• _PROBLEM DESCRIPTION_
Give back exactly the line that contains "The width and height of the screenshot is (802, 476)." and all the lines after it in the records below, to the very last, with no other output.

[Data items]
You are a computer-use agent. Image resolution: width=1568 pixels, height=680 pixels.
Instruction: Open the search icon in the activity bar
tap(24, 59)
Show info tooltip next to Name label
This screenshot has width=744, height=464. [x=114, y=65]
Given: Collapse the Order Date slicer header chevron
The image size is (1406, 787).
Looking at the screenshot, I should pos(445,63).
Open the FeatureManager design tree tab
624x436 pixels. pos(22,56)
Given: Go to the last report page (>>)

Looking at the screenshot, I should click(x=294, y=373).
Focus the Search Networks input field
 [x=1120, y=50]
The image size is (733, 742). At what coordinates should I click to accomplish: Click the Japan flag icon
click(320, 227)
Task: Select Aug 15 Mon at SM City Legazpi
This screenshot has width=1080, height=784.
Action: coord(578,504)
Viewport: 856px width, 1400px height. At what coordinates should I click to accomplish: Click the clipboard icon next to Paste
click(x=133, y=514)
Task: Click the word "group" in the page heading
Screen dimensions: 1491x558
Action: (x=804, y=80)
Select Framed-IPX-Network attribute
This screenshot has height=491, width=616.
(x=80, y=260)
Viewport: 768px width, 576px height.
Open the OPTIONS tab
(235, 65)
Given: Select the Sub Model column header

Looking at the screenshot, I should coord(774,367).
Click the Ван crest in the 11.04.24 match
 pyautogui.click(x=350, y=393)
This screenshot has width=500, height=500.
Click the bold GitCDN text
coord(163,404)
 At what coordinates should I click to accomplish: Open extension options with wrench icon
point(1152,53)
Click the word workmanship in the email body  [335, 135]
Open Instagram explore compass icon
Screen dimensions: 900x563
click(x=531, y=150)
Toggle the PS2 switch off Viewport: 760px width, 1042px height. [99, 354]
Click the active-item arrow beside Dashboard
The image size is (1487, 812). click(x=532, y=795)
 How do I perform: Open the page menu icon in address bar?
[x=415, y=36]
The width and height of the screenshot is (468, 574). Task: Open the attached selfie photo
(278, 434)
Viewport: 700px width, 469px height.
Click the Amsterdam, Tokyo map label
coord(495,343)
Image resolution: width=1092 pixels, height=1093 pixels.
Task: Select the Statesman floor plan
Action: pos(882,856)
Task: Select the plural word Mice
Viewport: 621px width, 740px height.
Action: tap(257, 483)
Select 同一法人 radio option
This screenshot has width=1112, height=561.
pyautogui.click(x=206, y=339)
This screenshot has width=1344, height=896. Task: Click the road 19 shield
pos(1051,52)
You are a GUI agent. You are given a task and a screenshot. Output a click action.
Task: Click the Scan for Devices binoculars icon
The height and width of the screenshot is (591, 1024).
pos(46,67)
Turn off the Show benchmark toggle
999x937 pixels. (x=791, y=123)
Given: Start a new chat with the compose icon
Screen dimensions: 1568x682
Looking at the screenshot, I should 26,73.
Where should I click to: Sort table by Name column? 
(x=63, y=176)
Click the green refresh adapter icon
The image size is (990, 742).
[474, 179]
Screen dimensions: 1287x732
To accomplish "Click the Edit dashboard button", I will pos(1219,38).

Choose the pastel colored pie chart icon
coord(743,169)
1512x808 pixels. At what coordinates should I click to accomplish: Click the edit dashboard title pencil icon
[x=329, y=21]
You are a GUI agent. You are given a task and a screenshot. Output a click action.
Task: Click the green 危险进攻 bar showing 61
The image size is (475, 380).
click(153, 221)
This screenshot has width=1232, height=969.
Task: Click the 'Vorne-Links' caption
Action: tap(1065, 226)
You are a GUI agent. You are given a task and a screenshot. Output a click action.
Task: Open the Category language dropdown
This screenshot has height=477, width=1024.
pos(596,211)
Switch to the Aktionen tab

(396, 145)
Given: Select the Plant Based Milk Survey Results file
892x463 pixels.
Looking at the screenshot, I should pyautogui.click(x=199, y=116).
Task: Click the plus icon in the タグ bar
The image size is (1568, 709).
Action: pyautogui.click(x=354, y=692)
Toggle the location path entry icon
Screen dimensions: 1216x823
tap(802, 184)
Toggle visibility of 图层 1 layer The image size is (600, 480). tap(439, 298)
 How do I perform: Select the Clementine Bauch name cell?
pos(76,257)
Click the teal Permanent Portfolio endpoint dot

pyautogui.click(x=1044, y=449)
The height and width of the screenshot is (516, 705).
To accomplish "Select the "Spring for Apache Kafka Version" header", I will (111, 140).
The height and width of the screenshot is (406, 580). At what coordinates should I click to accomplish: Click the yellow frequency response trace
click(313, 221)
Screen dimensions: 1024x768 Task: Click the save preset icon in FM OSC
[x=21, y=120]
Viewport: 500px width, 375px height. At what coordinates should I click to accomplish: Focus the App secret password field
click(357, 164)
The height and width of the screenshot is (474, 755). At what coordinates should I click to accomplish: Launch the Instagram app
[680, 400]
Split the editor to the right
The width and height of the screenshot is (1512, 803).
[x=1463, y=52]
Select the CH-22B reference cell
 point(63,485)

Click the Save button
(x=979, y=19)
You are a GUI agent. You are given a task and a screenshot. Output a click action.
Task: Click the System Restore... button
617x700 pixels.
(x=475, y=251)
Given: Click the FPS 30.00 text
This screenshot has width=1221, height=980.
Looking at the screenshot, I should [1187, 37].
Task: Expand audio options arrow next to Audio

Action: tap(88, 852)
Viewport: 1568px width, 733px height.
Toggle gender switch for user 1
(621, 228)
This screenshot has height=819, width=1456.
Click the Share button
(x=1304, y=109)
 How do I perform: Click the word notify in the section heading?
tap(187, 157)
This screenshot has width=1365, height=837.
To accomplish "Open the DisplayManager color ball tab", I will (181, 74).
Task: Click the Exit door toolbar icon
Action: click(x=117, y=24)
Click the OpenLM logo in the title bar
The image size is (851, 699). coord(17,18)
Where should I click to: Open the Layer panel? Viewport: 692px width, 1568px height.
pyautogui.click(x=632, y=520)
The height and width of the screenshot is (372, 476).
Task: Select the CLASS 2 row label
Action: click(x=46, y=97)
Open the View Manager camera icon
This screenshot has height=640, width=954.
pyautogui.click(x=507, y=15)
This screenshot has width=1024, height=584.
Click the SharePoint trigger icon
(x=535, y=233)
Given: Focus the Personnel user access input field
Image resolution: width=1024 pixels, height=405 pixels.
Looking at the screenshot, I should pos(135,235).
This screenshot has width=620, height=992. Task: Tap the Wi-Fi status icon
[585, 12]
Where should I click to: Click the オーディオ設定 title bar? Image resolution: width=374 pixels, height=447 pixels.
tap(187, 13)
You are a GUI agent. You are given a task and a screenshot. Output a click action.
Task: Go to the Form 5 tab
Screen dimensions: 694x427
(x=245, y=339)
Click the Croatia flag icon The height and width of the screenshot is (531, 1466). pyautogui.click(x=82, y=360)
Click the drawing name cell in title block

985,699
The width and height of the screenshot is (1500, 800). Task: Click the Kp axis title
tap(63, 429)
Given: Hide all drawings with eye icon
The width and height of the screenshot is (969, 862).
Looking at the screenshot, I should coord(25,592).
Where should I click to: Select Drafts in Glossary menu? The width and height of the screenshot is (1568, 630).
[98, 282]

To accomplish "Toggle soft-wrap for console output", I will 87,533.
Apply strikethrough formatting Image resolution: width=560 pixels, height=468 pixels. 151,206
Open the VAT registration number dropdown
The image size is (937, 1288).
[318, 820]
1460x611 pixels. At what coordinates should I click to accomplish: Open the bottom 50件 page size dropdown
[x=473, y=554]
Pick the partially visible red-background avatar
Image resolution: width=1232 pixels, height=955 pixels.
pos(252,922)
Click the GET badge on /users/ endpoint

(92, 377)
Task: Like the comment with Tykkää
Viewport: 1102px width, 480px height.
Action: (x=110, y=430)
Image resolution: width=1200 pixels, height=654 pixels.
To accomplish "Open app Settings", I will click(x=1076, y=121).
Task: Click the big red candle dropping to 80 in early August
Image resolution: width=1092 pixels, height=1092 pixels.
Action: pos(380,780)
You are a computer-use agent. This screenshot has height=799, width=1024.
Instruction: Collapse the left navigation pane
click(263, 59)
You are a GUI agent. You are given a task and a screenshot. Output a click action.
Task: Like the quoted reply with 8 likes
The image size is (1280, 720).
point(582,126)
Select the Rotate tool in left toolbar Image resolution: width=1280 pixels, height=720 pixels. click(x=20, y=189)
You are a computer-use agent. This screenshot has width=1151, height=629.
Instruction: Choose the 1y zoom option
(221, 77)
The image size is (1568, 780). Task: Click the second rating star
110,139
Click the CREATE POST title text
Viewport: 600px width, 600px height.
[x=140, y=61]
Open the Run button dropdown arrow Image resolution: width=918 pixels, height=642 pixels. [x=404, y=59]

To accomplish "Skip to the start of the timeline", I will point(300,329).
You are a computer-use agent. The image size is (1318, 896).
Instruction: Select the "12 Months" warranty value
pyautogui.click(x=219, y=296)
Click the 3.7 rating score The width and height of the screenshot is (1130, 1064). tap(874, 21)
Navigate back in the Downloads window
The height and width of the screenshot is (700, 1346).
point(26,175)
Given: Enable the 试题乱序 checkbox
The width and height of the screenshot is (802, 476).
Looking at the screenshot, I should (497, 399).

• _SOLUTION FOR THIS TASK_
The width and height of the screenshot is (802, 476).
Looking at the screenshot, I should (497, 399).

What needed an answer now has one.